# [選択テキスト]

────

クリニックブログ

2018.11.05更新

こんにちは。杉澤デンタルクリニック行徳の渡邊です。

みなさんは皮膚よりお口の中にできた傷の方が治りが早いと感じたことはありませんか?

昔からケガをしたら「ツバをつけておけば治る!」と言われたことがある方もいると思います。

今回は、なぜお口の中の傷の治りが早いのかお話したいと思います。


唾液にはお口の中の酸を中和して虫歯になりにくくしてくれる効果もありますが、他にも止血を助けたり傷口に侵入するバイ菌を破壊し、炎症を抑えてくれる成分も含まれているのです。

────

# [データ記録]

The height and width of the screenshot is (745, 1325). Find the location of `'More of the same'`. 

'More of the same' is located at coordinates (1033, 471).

────

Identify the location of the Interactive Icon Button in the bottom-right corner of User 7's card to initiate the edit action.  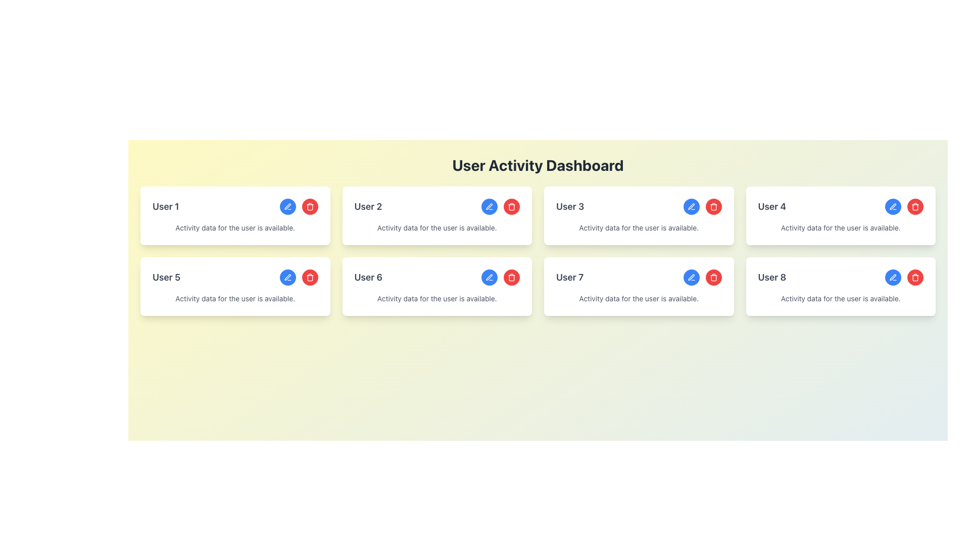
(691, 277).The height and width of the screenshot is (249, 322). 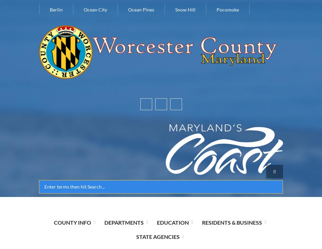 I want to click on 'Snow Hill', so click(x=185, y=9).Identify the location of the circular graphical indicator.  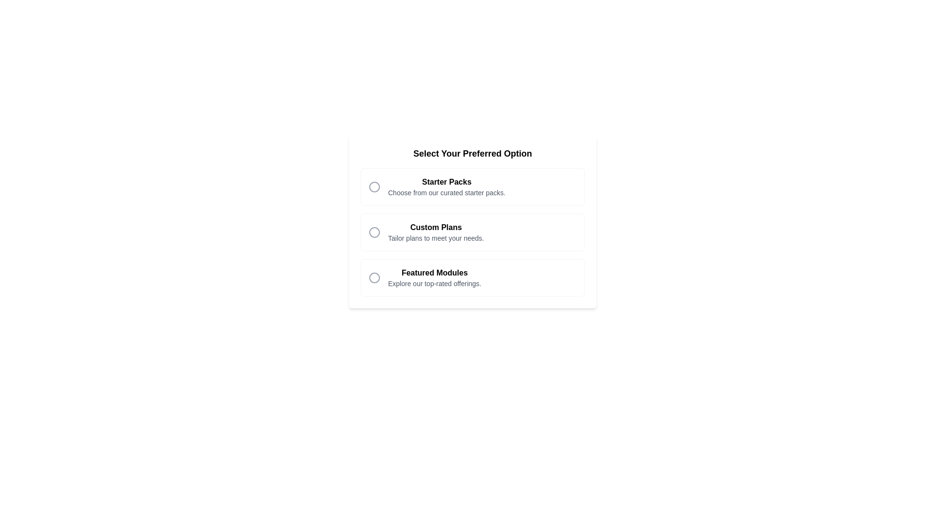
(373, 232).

────

# [実施する課題]
口の中の傷が早く治る理由を説明したブログ記事について、最後の文に続く部分を書き進めてください。 記録はここでは一切使いません。

# [解答]
唾液の成分
1.自浄作用のある成分…歯や歯間に付着した食べカスやプラーク(歯垢)を洗い流す
2.抗菌作用のある成分…抗菌作用をもつ成分がお口の中の細菌の増殖を抑える
3.pH緩衝作用のある成分…飲食により酸性になったお口の中のpHを中和させ虫歯を防ぐ
4.再石灰化作用のある成分…飲食により溶けかかった歯の表面を修復する
5.消化作用のある成分…酵素アミラーゼがデンプンを分解し消化しやすくする
6.粘膜保護・潤滑作用のある成分…粘性のあるムチンが粘膜を保護し発声をスムーズにする
7.溶解・凝集作用のある成分…味を感じさせ、噛み砕いたり飲み込んだりしやすい塊にする
8.粘膜修復作用のある成分…上皮成長因子と神経成長因子が傷を治す

唾液には傷ついたお口の粘膜の上皮の成長を促進する因子(EGF)や抗菌作用のあるリゾチーム、ラクトフェリン、粘膜を保護するムチンなどが含まれているので、この成分のはたらきによって皮膚よりもお口の中の傷の方が治りが早くなるのです。

お口の中には多数の細菌が存在します。唾液1mlあたり1~10億個の細菌があるといわれています。しかし、唾液には細菌の増殖や感染を防御する機能があるので比較的、感染や化膿するリスクは少ないのです。


では唾液が少ないとどうなるのか?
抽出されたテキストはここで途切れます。